Since its ousting from power in 2013 the Muslim Brotherhood has also been implicated in large scale attacks on Egyptian Christians because they had opposed the Islamist constitution which the Muslim Brotherhood sought to impose while they were in power. Literally dozens and dozens of churches have been attacked and destroyed by large mobs of brotherhood supporters. Yet this is the organisation whose senior members should, according to the Home Office guidance, be presumed to be at risk of persecution and so receive asylum in the UK, while according to other Home Office guidance issued at the same time Egyptian Christians should not be.

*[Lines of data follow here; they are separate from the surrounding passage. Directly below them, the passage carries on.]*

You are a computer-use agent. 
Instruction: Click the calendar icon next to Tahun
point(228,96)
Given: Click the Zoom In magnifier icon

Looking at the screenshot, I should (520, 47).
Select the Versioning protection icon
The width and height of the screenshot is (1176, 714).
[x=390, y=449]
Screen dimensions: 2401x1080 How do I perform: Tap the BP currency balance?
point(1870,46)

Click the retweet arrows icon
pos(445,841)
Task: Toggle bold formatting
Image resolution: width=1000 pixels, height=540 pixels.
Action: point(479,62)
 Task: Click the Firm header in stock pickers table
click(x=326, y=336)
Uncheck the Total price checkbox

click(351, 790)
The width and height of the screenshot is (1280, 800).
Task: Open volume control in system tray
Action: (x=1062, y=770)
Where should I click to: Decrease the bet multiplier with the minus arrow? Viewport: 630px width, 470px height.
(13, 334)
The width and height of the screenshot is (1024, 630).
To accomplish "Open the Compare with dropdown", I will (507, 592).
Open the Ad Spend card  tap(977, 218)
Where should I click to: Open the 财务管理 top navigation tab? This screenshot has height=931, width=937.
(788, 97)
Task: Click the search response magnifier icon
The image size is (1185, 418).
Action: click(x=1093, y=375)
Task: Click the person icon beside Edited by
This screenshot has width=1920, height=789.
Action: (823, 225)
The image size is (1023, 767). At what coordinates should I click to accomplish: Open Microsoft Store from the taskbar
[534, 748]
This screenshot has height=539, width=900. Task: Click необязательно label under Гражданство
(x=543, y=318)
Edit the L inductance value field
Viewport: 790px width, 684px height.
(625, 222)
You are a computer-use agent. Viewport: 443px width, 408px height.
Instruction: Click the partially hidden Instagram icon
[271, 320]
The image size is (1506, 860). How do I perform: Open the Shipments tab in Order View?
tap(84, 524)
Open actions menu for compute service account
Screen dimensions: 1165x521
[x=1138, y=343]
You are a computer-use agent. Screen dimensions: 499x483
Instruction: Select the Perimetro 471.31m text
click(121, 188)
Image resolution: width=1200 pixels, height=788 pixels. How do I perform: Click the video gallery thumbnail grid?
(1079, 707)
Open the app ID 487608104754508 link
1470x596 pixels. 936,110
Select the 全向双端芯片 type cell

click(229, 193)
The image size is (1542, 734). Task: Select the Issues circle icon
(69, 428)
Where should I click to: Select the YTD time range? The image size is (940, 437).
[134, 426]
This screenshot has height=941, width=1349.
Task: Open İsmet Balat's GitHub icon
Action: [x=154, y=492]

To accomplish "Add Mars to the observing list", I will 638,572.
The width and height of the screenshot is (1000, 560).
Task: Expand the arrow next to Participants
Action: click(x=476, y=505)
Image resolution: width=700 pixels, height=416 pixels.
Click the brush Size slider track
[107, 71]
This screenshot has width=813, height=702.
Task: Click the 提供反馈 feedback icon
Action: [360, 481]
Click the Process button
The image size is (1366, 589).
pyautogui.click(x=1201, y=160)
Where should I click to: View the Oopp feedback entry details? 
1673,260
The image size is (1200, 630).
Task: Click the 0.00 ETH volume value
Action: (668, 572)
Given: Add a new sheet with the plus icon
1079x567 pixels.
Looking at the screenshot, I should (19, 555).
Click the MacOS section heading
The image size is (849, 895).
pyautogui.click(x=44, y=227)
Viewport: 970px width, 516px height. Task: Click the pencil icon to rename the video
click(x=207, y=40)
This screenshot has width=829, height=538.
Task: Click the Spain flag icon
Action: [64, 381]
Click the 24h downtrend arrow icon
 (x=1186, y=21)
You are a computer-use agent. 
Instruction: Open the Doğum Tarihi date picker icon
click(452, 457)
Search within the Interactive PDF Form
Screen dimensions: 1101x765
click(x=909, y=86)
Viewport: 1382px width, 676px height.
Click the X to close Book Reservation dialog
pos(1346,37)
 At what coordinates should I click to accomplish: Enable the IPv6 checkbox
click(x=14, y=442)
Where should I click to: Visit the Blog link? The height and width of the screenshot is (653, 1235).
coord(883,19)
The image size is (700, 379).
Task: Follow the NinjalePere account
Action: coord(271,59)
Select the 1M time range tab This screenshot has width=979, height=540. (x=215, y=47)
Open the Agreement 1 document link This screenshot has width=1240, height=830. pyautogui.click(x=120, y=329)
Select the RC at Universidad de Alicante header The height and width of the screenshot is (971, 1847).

The Muslim Brotherhood is not an isolated example. Four years ago Pakistan witnessed widespread pro blasphemy law demonstrations following the execution of Mumtaz Qadri for murder. Qadri, a police bodyguard had murdered liberal Muslim politician Salman Taseer because he had spoken up in support of Christian mother Asia Bibi, then facing a death sentence for alleged Islamic blasphemy. The demonstrations called for Qadri to be declared an Islamic martyr and national hero and the immediate execution of Asia Bibi before her Supreme Court appeal was heard. They directly inspired a radical Muslim in Bradford to drive to Glasgow and murder Asad Shah, an Ahmadiyya shopkeeper whom he accused of committing Islamic blasphemy on his Facebook page. Despite, this immediately afterwards two of the main leaders of Pakistan’s pro blasphemy demonstrations arrived in the UK having been granted visas by the Home Office for a preaching tour of mosques.
The contrast with people like the archbishops whose visas were refused and Reza Kharkhah whose asylum application was refused could hardly be greater.
Prime Minister Boris Johnson is reported to be keen to change the whole culture of Whitehall. The whole area of how Christians from countries where they face persecution are treated, might well be a good place to start.